The Securities Investor Protector Corporation is a non-profit government-mandated corporation which protects investors from financial harm in the the investor’s brokerage company fails. As investors in the R. Allen Stanford Ponzi-scheme found out, the SIPC offers little protection to investors who are swindled by con artists.

Investors lost over $7 billion by investing with Allen Stanford and now it has been reported that the Securities Investor Protection Corporation (SIPC) has issued a blanket rejection for all of Stanford’s customers.
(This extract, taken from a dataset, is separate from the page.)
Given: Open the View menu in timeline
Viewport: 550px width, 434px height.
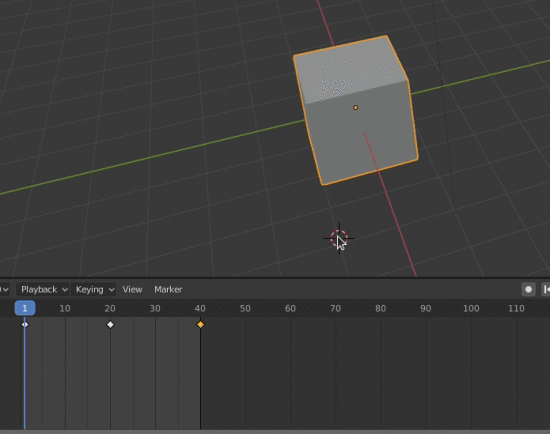Looking at the screenshot, I should coord(132,289).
The SIPC’s insurance covered investors that fell for Bernie Madoff’s Ponzi scheme. And although Stanford International Bank was selling CD’s and advertising it as an SIPC member, it won’t help victims of Stanford’s scheme because the investors have ownership of the certificates they were granted. The SIPC doesn’t consider that the CD’s purchased went down in value as a result of fraudulent activity cause to reimburse the victims of Stanford’s scam.

The lesson to be learned from the SIPC’s decision is to understand that the SIPC is not a public institution like the FDIC or the NCUA. It’s a privately held non-profit that’s funded by its members. There’s no guaranteed protection in the event of blatant fraud or if a hacker breaks into your account and transfers your money away.

You are the only person that can keep yourself safe from investment fraud. Individuals offering above market guaranteed rates should be met with skepticism. Carefully review each investment that you make—if you can’t understand it, don’t invest in it. If you can’t understand why a particular firm is offering dramatically better rates than another, there’s probably a problem.

You also need to keep guard of your investment account. Don’t access it using public computers and login regularly to make sure that your account has been broken into.